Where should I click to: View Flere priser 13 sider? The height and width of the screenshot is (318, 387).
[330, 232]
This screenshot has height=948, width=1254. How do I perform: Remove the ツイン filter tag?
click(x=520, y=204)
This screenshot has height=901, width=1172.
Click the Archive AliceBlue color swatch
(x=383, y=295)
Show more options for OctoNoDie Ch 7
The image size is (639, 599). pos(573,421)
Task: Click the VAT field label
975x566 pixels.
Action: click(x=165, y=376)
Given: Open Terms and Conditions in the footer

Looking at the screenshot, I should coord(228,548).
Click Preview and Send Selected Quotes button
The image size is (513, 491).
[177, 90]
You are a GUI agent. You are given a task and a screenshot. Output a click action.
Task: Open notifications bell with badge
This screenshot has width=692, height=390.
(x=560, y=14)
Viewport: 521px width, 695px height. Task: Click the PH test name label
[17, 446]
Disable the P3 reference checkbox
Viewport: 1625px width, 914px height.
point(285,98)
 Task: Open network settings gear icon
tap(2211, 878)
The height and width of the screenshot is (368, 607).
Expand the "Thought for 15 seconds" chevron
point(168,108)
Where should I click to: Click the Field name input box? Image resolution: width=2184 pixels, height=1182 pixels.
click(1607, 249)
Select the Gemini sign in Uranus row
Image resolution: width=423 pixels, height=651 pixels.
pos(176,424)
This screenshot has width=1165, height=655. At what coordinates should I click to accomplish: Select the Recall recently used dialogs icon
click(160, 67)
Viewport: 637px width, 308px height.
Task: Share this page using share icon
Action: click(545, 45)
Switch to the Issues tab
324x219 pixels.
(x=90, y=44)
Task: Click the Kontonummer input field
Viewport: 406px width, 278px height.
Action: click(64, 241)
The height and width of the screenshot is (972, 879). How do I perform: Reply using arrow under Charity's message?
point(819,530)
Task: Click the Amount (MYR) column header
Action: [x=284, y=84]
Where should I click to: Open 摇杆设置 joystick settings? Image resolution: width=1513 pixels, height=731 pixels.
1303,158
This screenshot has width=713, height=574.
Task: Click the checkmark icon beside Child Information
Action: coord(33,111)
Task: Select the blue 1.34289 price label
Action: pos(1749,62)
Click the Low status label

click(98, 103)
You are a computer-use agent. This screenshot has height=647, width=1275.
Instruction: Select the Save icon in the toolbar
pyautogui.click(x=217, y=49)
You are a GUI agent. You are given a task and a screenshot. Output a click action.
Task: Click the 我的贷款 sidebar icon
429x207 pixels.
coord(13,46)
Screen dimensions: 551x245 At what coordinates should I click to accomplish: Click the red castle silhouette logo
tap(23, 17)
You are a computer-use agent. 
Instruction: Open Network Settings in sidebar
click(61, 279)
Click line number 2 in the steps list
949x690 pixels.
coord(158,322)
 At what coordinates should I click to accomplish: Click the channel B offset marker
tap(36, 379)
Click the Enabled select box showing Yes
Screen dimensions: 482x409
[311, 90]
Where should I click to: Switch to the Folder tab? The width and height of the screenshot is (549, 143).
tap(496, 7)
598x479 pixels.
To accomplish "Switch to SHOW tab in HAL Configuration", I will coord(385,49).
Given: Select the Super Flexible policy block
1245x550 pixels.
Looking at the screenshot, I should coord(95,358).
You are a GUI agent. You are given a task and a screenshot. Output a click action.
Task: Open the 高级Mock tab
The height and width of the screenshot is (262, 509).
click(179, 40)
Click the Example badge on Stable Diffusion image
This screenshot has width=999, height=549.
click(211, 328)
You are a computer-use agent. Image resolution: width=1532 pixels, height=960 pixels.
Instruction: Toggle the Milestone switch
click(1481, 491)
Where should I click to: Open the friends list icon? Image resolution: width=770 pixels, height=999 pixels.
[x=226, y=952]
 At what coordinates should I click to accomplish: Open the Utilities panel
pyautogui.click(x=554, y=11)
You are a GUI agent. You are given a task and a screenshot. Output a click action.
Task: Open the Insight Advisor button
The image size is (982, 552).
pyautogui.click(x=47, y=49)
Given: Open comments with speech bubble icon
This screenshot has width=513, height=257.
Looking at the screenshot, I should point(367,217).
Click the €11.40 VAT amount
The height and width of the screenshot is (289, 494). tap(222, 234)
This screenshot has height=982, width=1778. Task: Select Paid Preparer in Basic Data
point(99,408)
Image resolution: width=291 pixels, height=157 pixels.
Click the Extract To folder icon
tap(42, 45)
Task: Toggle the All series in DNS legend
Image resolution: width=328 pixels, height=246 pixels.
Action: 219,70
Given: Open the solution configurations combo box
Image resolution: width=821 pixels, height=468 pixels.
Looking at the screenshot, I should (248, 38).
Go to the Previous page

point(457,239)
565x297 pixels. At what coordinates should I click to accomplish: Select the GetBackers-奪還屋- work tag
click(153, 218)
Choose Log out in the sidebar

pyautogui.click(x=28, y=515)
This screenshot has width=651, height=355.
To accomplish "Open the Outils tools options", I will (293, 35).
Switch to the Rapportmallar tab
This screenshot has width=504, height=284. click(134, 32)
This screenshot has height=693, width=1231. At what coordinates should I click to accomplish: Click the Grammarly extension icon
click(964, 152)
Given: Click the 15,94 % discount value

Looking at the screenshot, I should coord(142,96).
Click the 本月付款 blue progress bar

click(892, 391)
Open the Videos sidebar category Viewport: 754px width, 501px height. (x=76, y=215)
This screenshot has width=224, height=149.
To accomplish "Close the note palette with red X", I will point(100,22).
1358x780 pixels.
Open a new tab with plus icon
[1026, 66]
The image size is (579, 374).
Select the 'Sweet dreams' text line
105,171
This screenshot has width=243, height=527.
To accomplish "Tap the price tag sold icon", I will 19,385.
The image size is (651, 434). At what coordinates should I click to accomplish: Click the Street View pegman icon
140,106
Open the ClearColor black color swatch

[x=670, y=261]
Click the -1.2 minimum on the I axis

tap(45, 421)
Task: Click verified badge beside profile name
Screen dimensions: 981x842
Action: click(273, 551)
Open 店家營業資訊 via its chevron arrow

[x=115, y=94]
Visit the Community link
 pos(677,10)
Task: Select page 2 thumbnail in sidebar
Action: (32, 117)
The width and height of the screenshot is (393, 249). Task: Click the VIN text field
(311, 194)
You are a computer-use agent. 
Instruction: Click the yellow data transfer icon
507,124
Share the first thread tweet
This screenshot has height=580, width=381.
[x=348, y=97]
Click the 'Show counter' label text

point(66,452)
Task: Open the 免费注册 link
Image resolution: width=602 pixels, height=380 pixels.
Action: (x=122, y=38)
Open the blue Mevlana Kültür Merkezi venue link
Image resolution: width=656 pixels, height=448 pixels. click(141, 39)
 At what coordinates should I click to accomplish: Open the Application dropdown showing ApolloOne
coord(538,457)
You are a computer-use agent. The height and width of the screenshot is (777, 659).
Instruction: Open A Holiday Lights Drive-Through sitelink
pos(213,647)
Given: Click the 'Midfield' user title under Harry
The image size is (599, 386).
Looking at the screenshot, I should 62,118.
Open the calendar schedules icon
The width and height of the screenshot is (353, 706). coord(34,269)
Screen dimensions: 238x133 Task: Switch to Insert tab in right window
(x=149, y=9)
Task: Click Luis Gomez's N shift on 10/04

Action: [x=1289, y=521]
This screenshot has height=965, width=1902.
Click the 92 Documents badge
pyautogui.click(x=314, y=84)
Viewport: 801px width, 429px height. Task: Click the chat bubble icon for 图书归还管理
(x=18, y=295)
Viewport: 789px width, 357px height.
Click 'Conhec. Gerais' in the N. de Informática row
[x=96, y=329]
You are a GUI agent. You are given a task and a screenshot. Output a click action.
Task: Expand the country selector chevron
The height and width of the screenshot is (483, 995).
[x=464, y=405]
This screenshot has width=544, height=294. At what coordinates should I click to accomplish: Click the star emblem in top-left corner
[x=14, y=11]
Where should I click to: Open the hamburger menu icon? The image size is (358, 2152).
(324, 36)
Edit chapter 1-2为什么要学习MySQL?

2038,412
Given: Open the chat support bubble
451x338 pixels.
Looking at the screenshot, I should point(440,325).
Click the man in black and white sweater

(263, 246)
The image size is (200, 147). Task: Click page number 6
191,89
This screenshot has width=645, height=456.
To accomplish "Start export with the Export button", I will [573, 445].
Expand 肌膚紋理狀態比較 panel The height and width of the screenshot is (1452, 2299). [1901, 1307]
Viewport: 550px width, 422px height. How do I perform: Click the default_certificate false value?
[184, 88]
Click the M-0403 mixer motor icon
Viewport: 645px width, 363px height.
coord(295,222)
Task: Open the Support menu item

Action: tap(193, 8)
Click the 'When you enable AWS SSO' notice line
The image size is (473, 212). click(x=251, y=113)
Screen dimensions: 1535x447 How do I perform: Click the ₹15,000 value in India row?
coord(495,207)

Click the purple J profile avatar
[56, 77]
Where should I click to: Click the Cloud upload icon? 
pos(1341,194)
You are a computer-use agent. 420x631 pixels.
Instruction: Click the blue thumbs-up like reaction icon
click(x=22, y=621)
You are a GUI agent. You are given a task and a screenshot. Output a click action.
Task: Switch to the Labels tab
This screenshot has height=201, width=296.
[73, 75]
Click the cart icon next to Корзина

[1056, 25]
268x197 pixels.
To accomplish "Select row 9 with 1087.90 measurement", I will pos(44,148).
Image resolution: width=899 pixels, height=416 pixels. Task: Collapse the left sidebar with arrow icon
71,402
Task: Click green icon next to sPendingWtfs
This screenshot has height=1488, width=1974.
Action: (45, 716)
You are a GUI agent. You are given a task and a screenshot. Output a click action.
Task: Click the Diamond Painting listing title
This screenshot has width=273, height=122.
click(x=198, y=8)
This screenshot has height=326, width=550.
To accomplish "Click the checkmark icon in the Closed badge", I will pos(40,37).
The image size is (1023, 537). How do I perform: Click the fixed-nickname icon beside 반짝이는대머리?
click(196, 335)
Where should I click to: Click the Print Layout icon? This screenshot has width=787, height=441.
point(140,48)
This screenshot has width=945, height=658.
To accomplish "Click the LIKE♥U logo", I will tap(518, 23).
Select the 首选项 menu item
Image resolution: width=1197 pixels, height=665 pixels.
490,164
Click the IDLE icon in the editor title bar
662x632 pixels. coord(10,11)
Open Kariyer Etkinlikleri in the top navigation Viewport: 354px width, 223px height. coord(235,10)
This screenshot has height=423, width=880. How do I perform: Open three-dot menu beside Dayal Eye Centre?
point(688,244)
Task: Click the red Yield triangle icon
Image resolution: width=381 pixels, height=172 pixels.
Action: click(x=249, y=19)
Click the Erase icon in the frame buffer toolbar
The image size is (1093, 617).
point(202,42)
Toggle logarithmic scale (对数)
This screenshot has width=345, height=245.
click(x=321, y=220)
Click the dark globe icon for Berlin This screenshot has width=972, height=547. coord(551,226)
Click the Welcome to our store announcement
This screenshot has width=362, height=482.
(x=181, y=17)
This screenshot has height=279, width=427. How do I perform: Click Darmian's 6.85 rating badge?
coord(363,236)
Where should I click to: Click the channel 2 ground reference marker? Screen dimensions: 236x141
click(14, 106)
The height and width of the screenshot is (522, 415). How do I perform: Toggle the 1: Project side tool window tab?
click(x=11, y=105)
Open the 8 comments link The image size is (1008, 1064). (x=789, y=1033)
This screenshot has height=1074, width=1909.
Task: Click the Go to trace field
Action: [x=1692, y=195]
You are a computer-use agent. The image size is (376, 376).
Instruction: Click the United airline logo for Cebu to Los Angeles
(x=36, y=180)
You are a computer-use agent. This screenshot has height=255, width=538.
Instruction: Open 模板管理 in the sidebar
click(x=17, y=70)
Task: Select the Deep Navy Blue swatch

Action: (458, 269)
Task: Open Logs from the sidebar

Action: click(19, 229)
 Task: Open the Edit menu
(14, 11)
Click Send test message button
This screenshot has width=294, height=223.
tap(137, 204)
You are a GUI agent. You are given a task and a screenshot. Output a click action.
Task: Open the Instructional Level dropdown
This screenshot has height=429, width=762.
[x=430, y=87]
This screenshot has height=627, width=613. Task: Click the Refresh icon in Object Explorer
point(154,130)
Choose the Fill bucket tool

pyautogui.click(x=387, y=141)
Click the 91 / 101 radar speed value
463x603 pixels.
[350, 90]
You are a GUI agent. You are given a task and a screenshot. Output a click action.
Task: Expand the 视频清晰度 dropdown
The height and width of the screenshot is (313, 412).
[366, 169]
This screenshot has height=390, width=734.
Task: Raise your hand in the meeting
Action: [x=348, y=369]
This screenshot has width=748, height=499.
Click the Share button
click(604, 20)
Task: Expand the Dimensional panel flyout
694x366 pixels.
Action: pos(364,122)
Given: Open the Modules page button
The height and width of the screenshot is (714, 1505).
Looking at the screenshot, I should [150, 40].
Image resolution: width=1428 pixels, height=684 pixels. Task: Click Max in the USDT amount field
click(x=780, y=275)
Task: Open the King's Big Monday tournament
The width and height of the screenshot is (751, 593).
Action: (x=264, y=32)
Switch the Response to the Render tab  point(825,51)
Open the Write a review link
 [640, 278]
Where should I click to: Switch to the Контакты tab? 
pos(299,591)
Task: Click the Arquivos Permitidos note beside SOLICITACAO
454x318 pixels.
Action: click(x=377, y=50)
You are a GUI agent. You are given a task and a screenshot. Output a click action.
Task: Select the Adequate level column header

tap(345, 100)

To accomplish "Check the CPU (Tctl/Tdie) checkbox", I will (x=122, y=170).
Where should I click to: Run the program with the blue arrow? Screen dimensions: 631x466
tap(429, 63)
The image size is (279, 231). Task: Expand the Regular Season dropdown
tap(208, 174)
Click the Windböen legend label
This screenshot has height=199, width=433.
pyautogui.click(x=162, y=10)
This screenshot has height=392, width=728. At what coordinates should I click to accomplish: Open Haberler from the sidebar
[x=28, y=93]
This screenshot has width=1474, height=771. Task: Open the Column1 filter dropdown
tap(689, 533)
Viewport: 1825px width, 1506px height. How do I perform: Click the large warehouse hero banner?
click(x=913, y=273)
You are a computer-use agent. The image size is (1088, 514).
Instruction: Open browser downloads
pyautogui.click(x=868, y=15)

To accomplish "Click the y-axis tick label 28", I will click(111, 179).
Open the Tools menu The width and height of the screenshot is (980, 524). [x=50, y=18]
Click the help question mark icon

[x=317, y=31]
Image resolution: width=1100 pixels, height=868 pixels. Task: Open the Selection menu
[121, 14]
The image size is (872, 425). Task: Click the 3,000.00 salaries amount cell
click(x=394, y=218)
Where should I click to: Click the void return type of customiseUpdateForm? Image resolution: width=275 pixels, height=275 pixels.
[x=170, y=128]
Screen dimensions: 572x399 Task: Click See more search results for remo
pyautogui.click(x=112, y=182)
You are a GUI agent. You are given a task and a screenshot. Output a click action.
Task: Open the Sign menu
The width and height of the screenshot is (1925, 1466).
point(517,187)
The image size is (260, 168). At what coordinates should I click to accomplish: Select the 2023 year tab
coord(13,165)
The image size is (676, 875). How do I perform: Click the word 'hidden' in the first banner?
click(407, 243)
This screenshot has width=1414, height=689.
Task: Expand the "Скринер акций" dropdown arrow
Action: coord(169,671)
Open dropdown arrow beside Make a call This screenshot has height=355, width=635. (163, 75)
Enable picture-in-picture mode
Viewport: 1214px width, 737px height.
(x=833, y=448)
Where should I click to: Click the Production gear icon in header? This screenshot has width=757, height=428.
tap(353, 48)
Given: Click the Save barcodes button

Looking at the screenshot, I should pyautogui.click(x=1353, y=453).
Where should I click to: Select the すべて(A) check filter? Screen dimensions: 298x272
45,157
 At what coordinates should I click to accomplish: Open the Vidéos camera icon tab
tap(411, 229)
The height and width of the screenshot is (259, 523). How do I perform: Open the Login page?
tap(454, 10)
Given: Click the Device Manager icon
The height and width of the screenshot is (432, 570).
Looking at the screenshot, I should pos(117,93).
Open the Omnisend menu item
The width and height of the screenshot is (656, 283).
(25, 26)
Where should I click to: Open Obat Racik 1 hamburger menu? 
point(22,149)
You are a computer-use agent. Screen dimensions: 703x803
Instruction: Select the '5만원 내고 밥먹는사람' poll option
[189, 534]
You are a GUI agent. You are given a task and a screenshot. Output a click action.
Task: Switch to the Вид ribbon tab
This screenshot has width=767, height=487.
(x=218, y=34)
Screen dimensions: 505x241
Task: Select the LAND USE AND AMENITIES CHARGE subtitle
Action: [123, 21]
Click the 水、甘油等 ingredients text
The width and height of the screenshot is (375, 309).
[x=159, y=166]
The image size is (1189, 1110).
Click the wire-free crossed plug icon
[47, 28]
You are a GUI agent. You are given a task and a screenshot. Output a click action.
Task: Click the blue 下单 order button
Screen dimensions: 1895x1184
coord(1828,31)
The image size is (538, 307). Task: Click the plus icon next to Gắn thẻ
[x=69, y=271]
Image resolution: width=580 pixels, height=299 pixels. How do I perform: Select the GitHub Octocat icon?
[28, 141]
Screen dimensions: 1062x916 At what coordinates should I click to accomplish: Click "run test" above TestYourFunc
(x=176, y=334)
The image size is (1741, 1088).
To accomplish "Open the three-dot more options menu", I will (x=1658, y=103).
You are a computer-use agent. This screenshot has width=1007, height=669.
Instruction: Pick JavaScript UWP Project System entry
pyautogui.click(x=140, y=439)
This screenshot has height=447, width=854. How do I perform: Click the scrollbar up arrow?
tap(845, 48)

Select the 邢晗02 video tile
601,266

━━━━━━

Exercise directions: Print the section of the listing that opens with the line containing "Open the 8 comments" and closes with the line containing "Looking at the screenshot, I should [150, 40].", reproducing each line exactly, both end lines included.

Finished task:
Open the 8 comments link The image size is (1008, 1064). (x=789, y=1033)
This screenshot has height=1074, width=1909.
Task: Click the Go to trace field
Action: [x=1692, y=195]
You are a computer-use agent. The image size is (376, 376).
Instruction: Click the United airline logo for Cebu to Los Angeles
(x=36, y=180)
You are a computer-use agent. This screenshot has height=255, width=538.
Instruction: Open 模板管理 in the sidebar
click(x=17, y=70)
Task: Select the Deep Navy Blue swatch

Action: (458, 269)
Task: Open Logs from the sidebar

Action: click(19, 229)
 Task: Open the Edit menu
(14, 11)
Click Send test message button
This screenshot has width=294, height=223.
tap(137, 204)
You are a GUI agent. You are given a task and a screenshot. Output a click action.
Task: Open the Instructional Level dropdown
This screenshot has height=429, width=762.
[x=430, y=87]
This screenshot has height=627, width=613. Task: Click the Refresh icon in Object Explorer
point(154,130)
Choose the Fill bucket tool

pyautogui.click(x=387, y=141)
Click the 91 / 101 radar speed value
463x603 pixels.
[350, 90]
You are a GUI agent. You are given a task and a screenshot. Output a click action.
Task: Expand the 视频清晰度 dropdown
The height and width of the screenshot is (313, 412).
[366, 169]
This screenshot has height=390, width=734.
Task: Raise your hand in the meeting
Action: [x=348, y=369]
This screenshot has width=748, height=499.
Click the Share button
click(604, 20)
Task: Expand the Dimensional panel flyout
694x366 pixels.
Action: pos(364,122)
Given: Open the Modules page button
The height and width of the screenshot is (714, 1505).
Looking at the screenshot, I should [150, 40].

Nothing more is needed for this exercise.